All of this simply leads to a fuller understanding of Metal, which is not just a kind of music, but also a prism through which everything can be observed, an aesthetic. Hieronymous Bosch is Metal, rhinoceroses are Metal, Castlevania is Metal and so is all music that creeps up from the seas of negativity. Roadburn puts on stage the logic that lead Ulver to turn into an acoustic folk band and then into Depeche Mode, that made Enslaved’s sound start dripping with Pink Floyd, that melted Beherit into an ambient nightmare. Heavy Metal was created to annihilate conventions, not to enforce them – it’s evolutional by design, conservativism being the one true perversion of its nature.

Case in point ; Hieronymous Bosch is pretty fucking metal.

In much the same way, the crowds at Roadburn display a fuller representation of Metal listeners than what you’d see at most similar events. This leads me back to the matter of inclusivity, which might not even be the right word for it.
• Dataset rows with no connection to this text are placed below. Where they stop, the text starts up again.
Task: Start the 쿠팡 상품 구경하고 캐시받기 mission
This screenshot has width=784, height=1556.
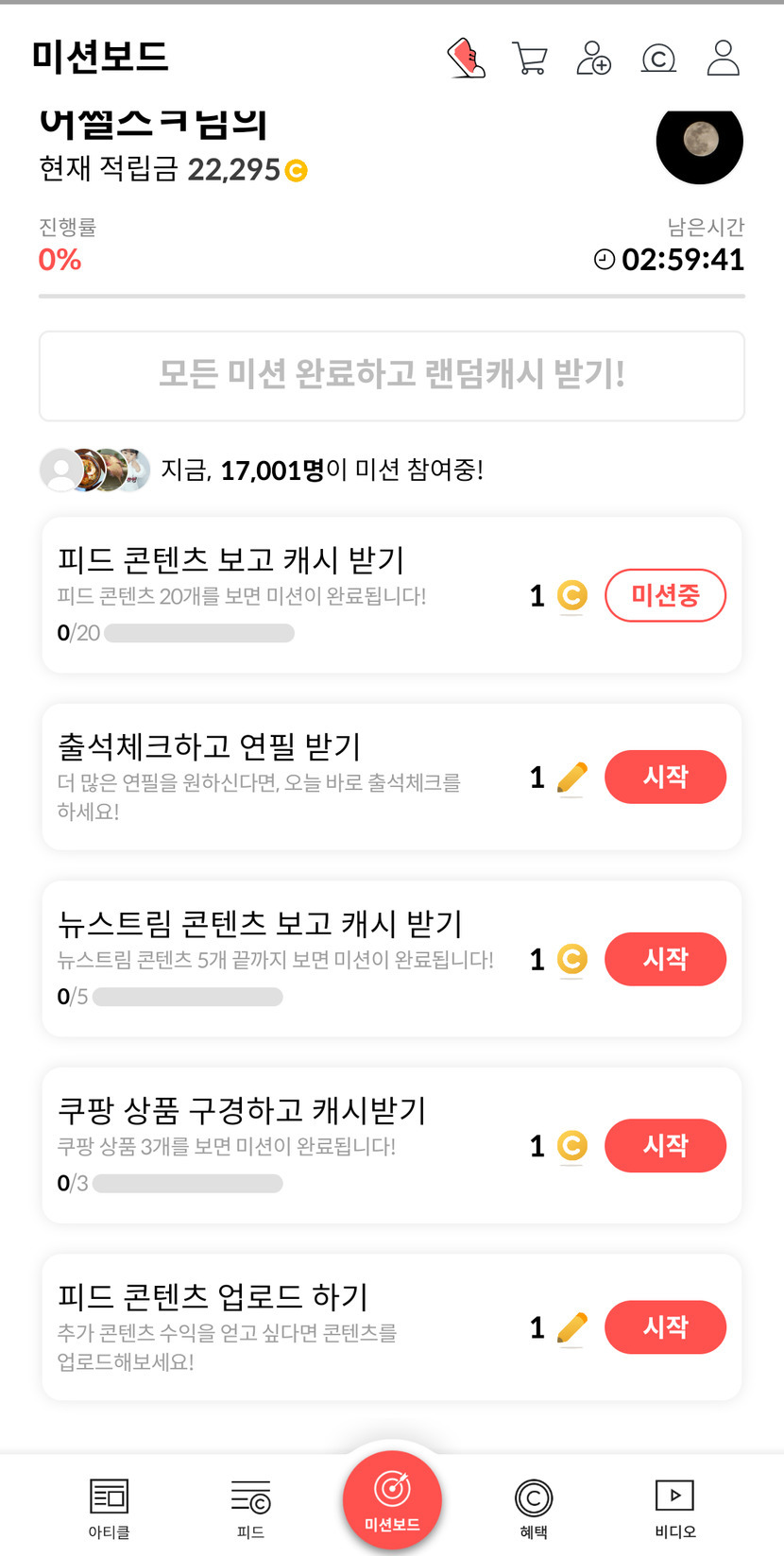Action: tap(665, 1145)
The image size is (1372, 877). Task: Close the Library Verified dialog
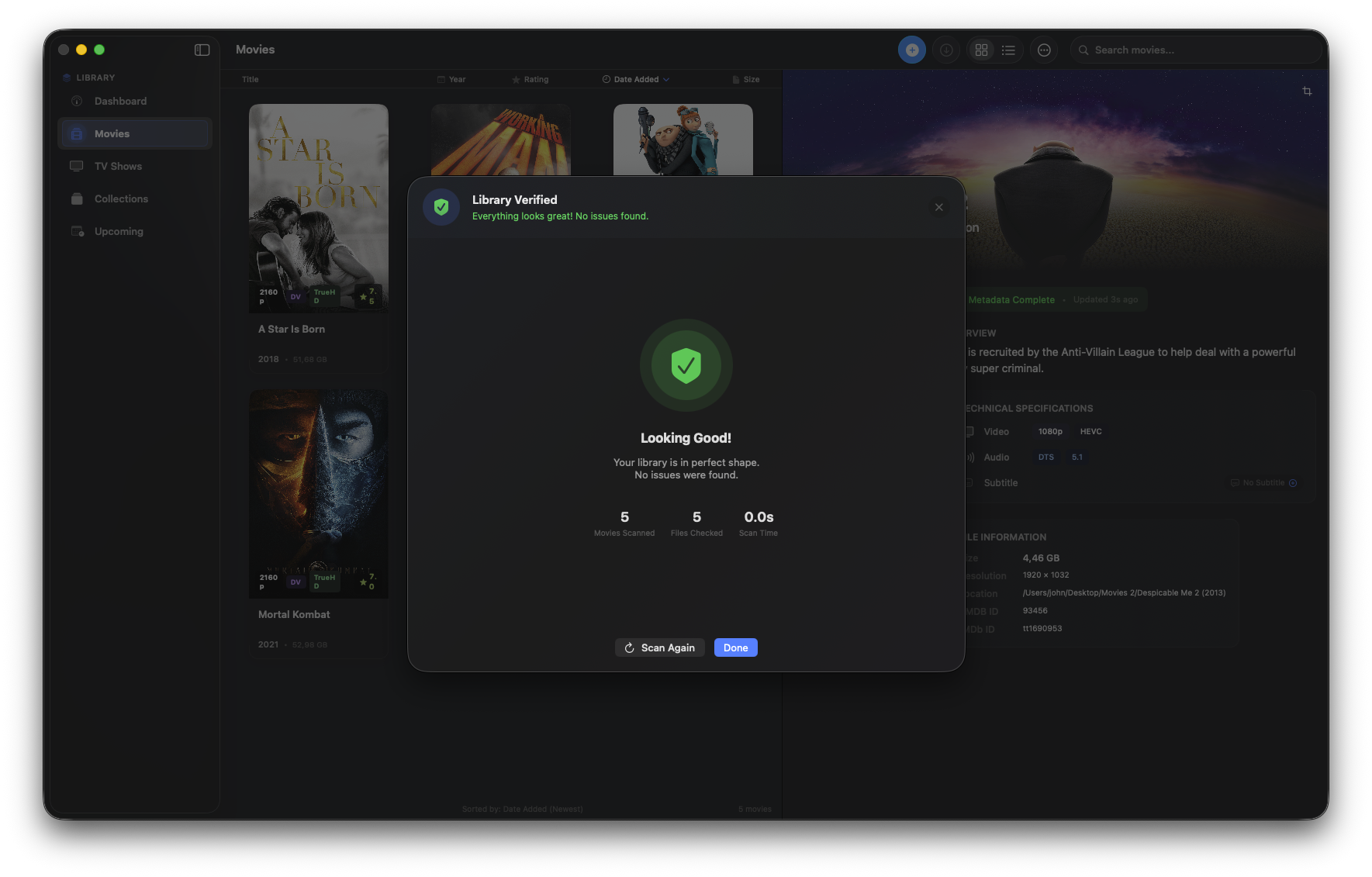pyautogui.click(x=938, y=207)
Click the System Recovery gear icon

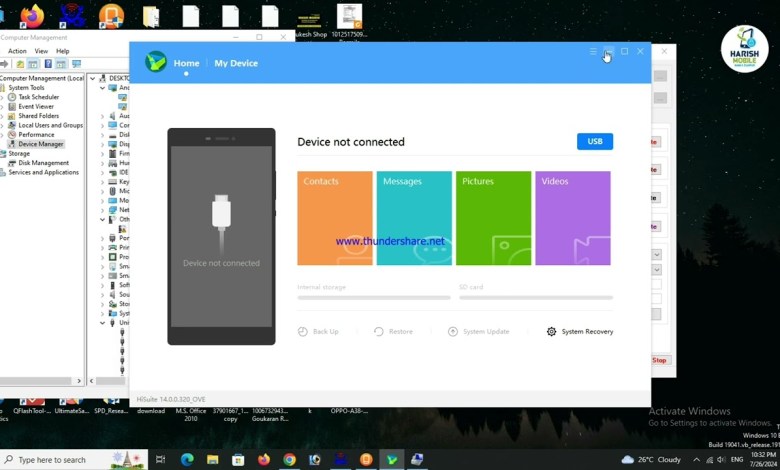click(551, 331)
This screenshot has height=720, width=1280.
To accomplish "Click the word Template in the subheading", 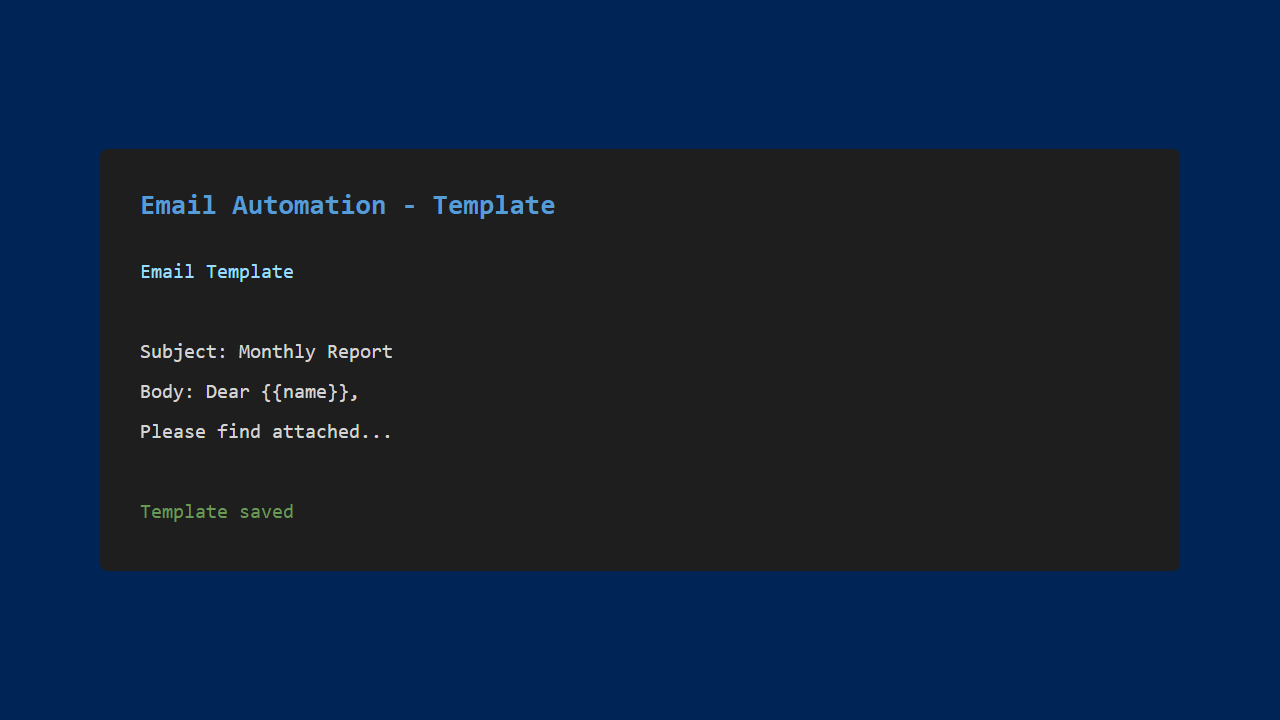I will 250,272.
As I’ve said before, Metal is quintessential outsider music, a natural haven for the non-conforming in which artists and fans have played with societal, political and gender norms since the very beginning. And yet, Roadburn is the only event at which I’ve seen such an open, visible queer presence within the standard black jeans/black shirt hordes, and that feels like the most natural thing in the world to me. Without wanting to give in to stereotypes, isn’t it logical that there would be such a presence within our world of daring imaginations, arcane art and grandeur?

I truly feel that what we see in Tilburg is the true, full face of the Metal scene (with one obvious caveat, of course: you won’t find nazis there), which is why I think of this not as a matter of inclusivity, but rather visibility.

A: I love how we went on such lengths on the artistic and social openness, the organic diversity and representation of Roadburn to circle down to this conclusion : precisely because of all these, Roadburn is the TRVEST of all Metal festivals. Most Metalheads just don’t see it yet 😎

E: To be fair, this might be me showing my provincial ass: I’m a small town boy, even though my usual haunts for Metal shows are Milan and Turin, but even there or in cities like Copenhagen I’ve always found the crowds wanting on that front.

A: Well, as a metropolis dweller, I have the same feeling. Visibility of queer, neurodivergent, or any kind of “non-conforming” metalheads is, I feel, still undermined in common Metal spaces. The bigger metalhead bars in Paris are still largely occupied by the most typical people (able-bodied etc) and while I go see heavy music gigs in places where visibly queer people seem at home more often than not, the openly LGBTQi+-driven Metal events are held in the smallest venues and I am always struck to witness how many people attend these, that I never encounter in more mainstream spaces.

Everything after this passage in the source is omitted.